Angelo Gabrielli, che fu terzo al Giro d’Italia del 1924, l’unica volta in cui gareggiò anche una donna, Alfonsina Strada. Ivo Mancini, che si laureò campione italiano e campione del mondo fra i dilettanti, ma che non sfondò tra i professionisti perché sfondato da una pleurite. Roberto Falaschi, che fu gregario di Astrua e Baldini, Poblet e Carlesi, Bitossi e Adorni. Guido Carlesi, che fu secondo al Tour de France del 1961, dietro soltanto a Jacques Anquetil. E Bruce Biddles, che lasciò la Nuova Zelanda perché s’innamorò del ciclismo, dell’Italia e di una vicarellese.
“U.S.Vicarello 1919-2019” celebra i primi cento anni di vita della società livornese: 118 pagine rettangolari per una storia rotonda, curata da Alessandro Marchi, stampata dalla Campano Edizioni di Pisa, ma composta da tutti quelli che hanno contributo, a forza di pedali, a scrivere imprese e miracoli, avventure e disavventure, sogni e illusioni, insomma, da tutti quelli hanno corso gare e qualche inevitabile pericolo.
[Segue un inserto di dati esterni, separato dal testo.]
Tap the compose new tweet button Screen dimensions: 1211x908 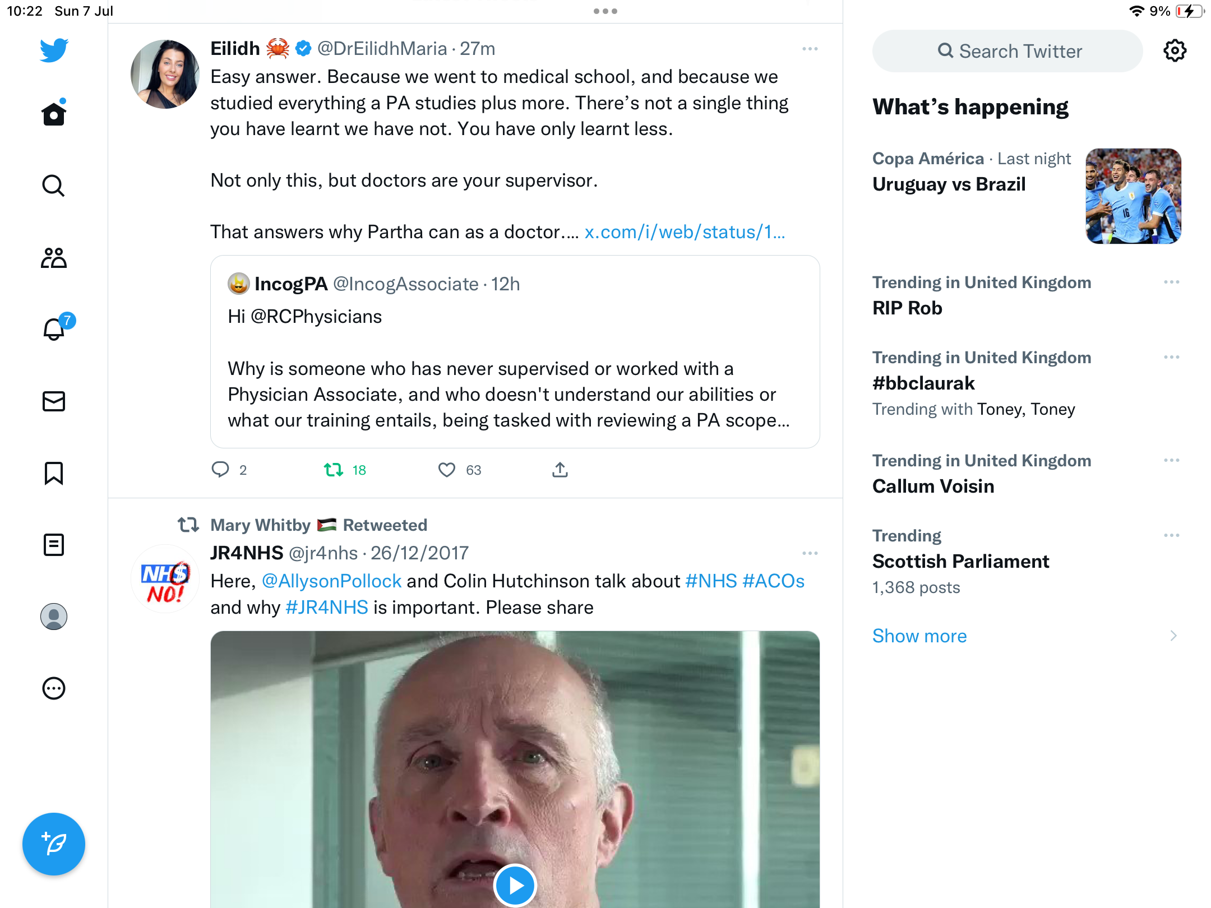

Da Gabrielli a Mancini, da Falaschi a Carlesi, da Biddle ai ragazzi che oggi corrono con la maglia biancoceleste.
Era il novembre 1919 quando fu fondata l’Unione Sportiva Vicarello, due mesi dopo la nascita di Fausto Coppi. Il ciclismo era lo sport più popolare perché apparteneva al popolo nei suoi protagonisti, nella sua semplicità, nei suoi valori, nelle sue visioni, anche nei suoi racconti. La passione era così forte che, negli anni Venti, i vicarellesi costruirono un velodromo interamente in legno. Qui si cimentò Costante Girardengo, il primo Campionissimo della storia del ciclismo, qui la gloria locale Vittorio Fagiolini sfidava in pista Learco Guerra, qui veniva Gino Bartali, anche quando smise di correre, qui emerse il pistard Fulvio Pampana, azzurro nella velocità, qui si illuminò Rolando Picchiotti, che poi sarebbe diventato professionista con la Gazzola e la Filotex. Qui, soprattutto, c’era gente che teneva in vita la società ciclistica: chi forniva le maglie, chi offriva le cene, chi riparava le bici, chi trasformava la propria auto in ammiraglia. Si distribuivano soprannomi: da “Superbone” (Italo Marcacci) a “Ciottolo” (Osvaldo Bini).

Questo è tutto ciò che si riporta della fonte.